What Moonlight represents is why I’m pretty glad it won Best Picture, even if my vote was on La La Land and Manchester by the Sea before Moonlight. Even if my favorite film won Best Picture, the Oscars would never have been any objective qualitative measure for film and it’s always been more about exposure (which is part of why #OscarsSoWhite was a thing, though not as much that Creed and The Hateful Eight were snubbed for some very worthy nominations over… Eddie Redmayne in The Danish Girl?). I don’t want to just fix everything down to “political messages” because that implies that Moonlight isn’t already a great film in its own right, but I don’t have a problem with political messages when I… frankly agree with them (petty on me, but I’ll call you when I care). Moonlight is a 1.5 million dollar budgeted movie made by two young black men inspired by their early life, based on school assignment by one of them that he didn’t even finish, portraying issues with masculinity and identity involved in the life of a black gay man shot in Liberty City in Miami. This is not the sort of movie you’d expect the Academy to be even willing to touch until the hype became so powerful they heard it out and nominated it. And that’s as far as the dream went for most people (myself included) until suddenly Moonlight won. This is only a stepping stone, rather than the endgame, to have more LGBT and black cinema recognized in Hollywood, but what a stepping stone. To say nothing of what it promises for aspiring young filmmakers (who also happen to be from Miami, hello there!).
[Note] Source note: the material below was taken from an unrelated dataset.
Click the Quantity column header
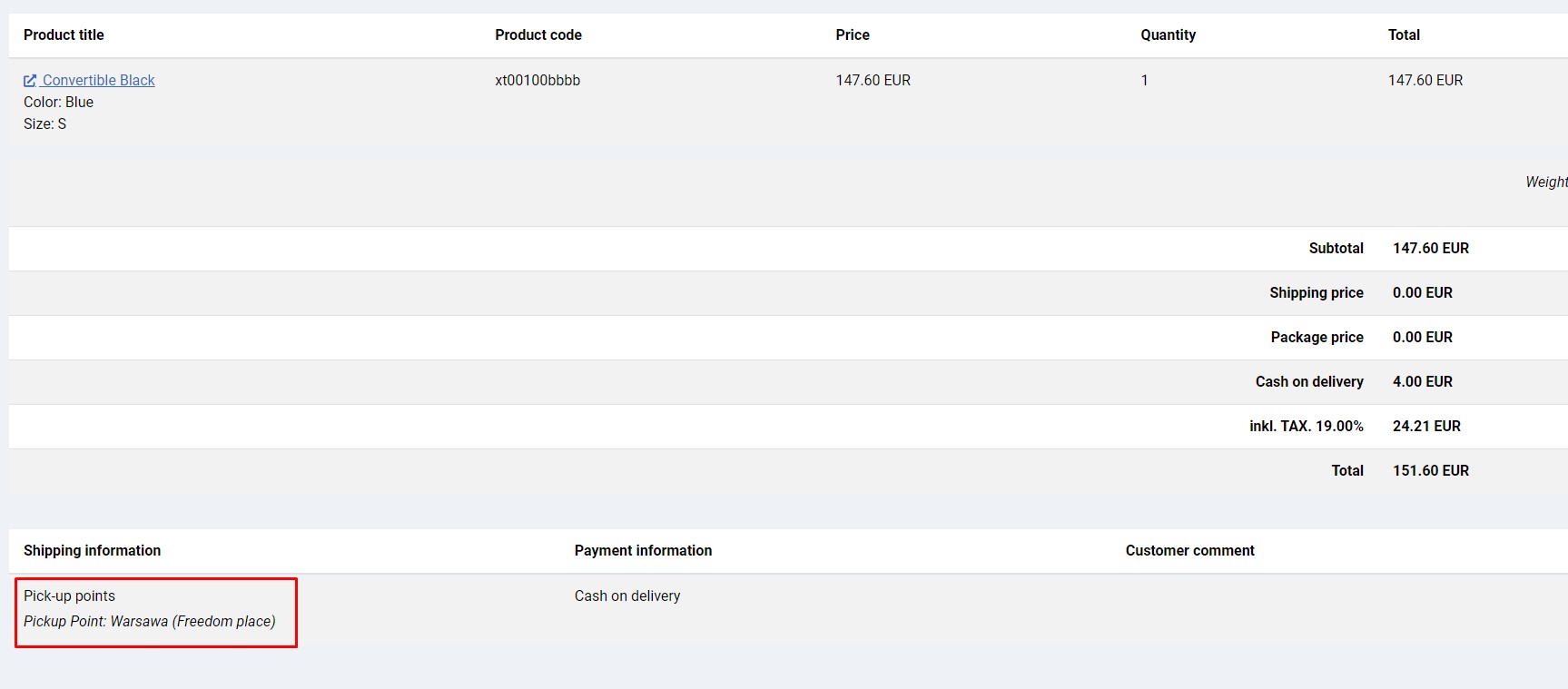Image resolution: width=1568 pixels, height=689 pixels. point(1168,35)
Don’t let that sort of accomplishment be stifled down by anything – the gaffe, the next win, the “politics”, whatever – Moonlight deserved the win and its win is a landmark.

Besides which, we don’t need another movie about movies winning in the same decade as The Artist and Argo.

This is likewise why – while I think Toni Erdmann is obviously the better film (y’know given that it was my number one movie of the year) – The Salesman‘s win and Farhadi’s subsequent message to the Academy and America was an essential necessity that I’m glad to have witnessed on TV. It was my favorite moment in a ceremony that I kind of enjoyed.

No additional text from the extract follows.